** Opening DATA SHOWN block **

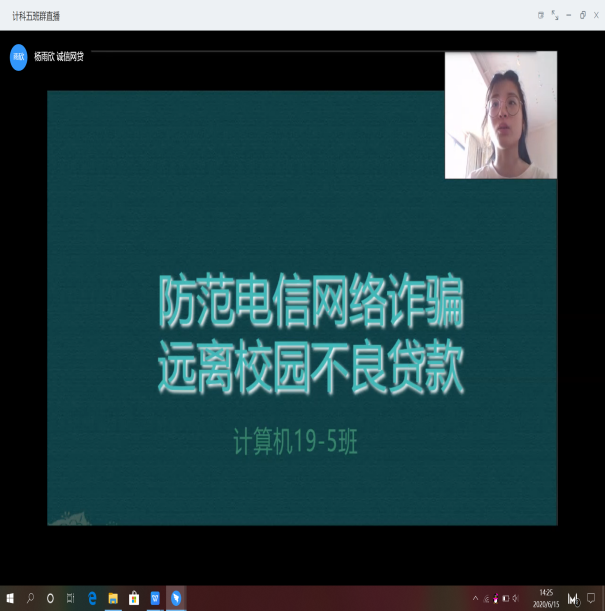Screen dimensions: 605x611
Task: Open the Windows notification center
Action: click(591, 598)
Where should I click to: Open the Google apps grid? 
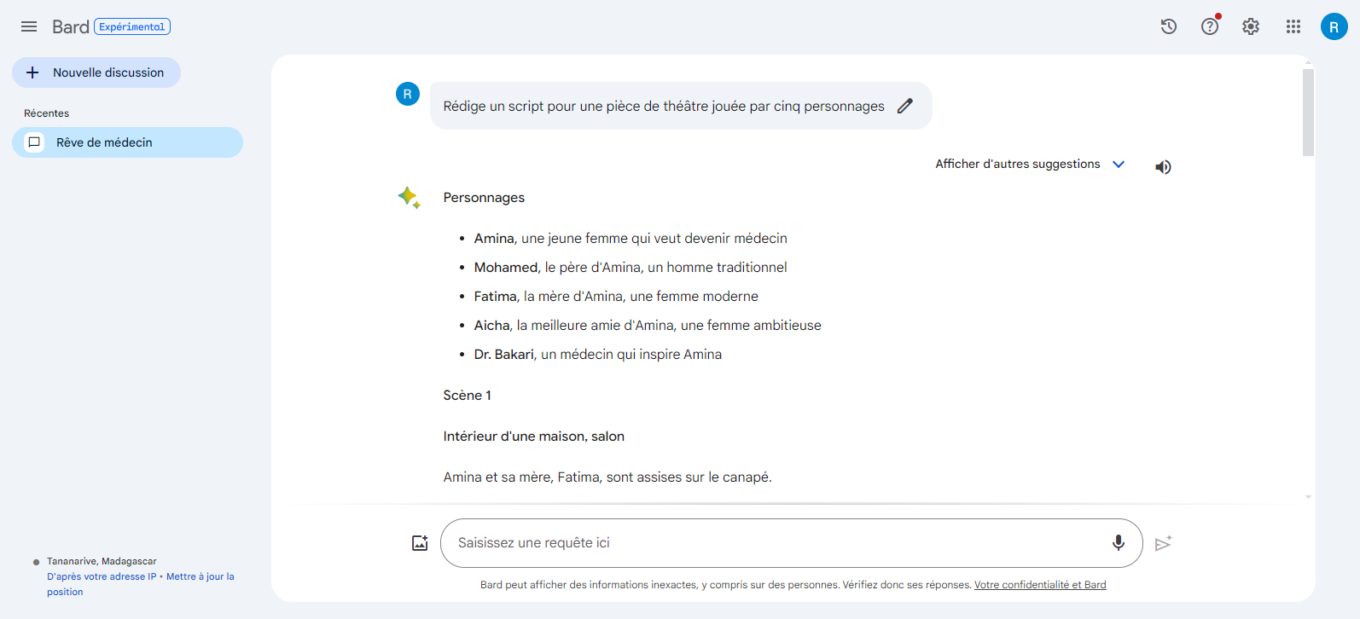(x=1293, y=27)
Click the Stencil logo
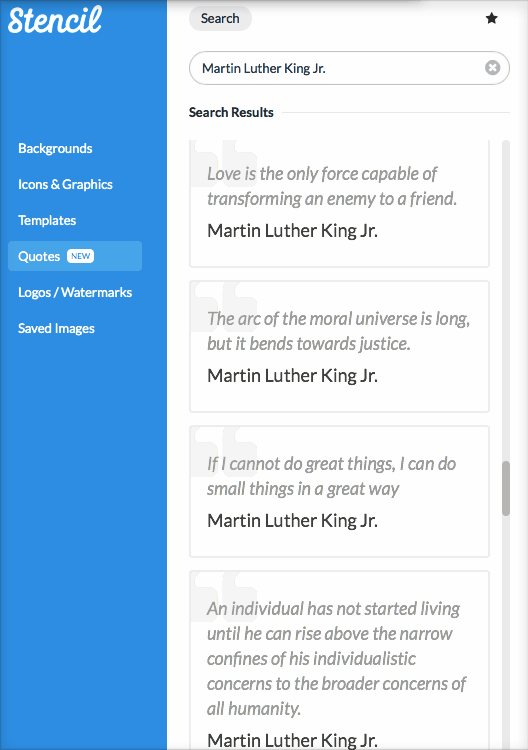Viewport: 528px width, 750px height. (55, 20)
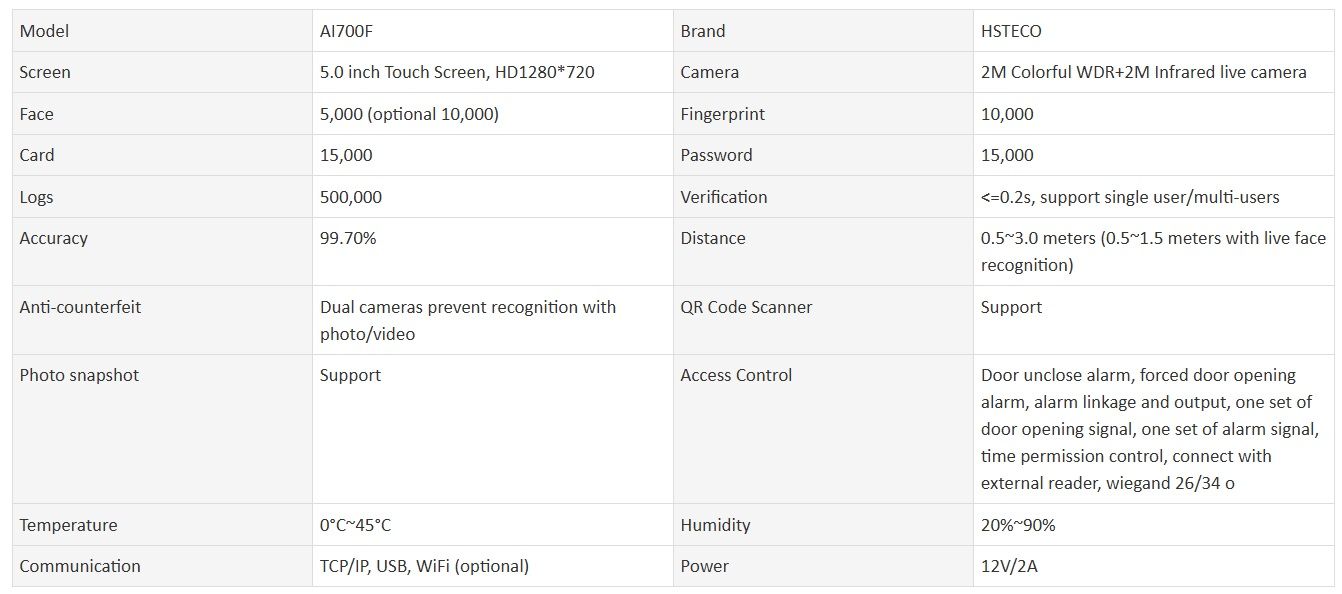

** Closing DATA SHOWN block **

■ **DIRECTIONS FOR THIS TASK**: With the pictures left out, copy exactly the lines from the line holding "Where should I" through the final line of the records, including both.

■ **EXPECTED ANSWER**:
Where should I click to: Open the Google apps grid? 
(x=1293, y=27)
Click the Stencil logo
Viewport: 528px width, 750px height. (55, 20)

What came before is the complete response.